Gliomas and their surrounding microenvironment constantly interact to promote tumorigenicity, yet the underlying posttranscriptional regulatory mechanisms that govern this interplay are poorly understood. Utilizing our established PAC-seq approach and PolyAMiner bioinformatic analysis pipeline, we deciphered the NUDT21-mediated differential APA dynamics in glioma cells. We identified LAMC1 as a critical NUDT21 alternative polyadenylation (APA) target, common in several core glioma-driving signaling pathways. qRT-PCR analysis confirmed that NUDT21-knockdown in glioma cells results in the preferred usage of the proximal polyA signal (PAS) of LAMC1. Functional studies revealed that NUDT21-knockdown-induced 3'UTR shortening of LAMC1 is sufficient to cause translational gain, as LAMC1 protein is upregulated in these cells compared to their respective controls.
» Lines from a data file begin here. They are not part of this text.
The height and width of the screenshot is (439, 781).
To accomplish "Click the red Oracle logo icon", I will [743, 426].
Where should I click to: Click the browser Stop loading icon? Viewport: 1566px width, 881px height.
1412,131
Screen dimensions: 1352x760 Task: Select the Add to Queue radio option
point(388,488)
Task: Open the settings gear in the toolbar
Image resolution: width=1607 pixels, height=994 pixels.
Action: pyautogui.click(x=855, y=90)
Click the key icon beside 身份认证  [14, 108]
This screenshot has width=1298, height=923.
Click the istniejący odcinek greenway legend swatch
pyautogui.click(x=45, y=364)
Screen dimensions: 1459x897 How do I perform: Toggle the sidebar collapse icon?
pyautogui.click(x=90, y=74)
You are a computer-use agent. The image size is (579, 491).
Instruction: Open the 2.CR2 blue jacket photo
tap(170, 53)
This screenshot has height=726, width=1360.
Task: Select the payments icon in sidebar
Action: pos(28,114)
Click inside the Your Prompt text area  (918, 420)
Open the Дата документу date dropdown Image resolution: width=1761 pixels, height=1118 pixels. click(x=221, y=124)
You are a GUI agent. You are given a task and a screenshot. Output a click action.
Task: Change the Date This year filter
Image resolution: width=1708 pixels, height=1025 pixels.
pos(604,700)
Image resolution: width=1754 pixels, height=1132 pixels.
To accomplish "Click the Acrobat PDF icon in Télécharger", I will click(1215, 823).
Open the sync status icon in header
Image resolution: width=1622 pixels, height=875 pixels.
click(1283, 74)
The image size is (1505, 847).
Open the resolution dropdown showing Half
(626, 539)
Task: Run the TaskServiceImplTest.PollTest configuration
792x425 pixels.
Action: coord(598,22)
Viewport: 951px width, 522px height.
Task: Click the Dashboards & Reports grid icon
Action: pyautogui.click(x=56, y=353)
We demonstrate that 3'UTR shortening of LAMC1 after NUDT21 knockdown removes binding sites for miR-124/506, thereby relieving potent miRNA-based repression of LAMC1 expression. Remarkably, we report that the knockdown of NUDT21 significantly promoted glioma cell migration and that co-depletion of LAMC1 with NUDT21 abolished this effect. Lastly, we observed that LAMC1 3'UTR shortening predicts poor prognosis of low-grade glioma patients from The Cancer Genome Atlas. This study identifies NUDT21 as a core alternative polyadenylation factor that regulates the tumor microenvironment through differential APA and loss of miR-124/506 inhibition of LAMC1. Knockdown of NUDT21 in GBM cells mediates 3'UTR shortening of LAMC1, contributing to an increase in LAMC1, increased glioma cell migration/invasion, and a poor prognosis.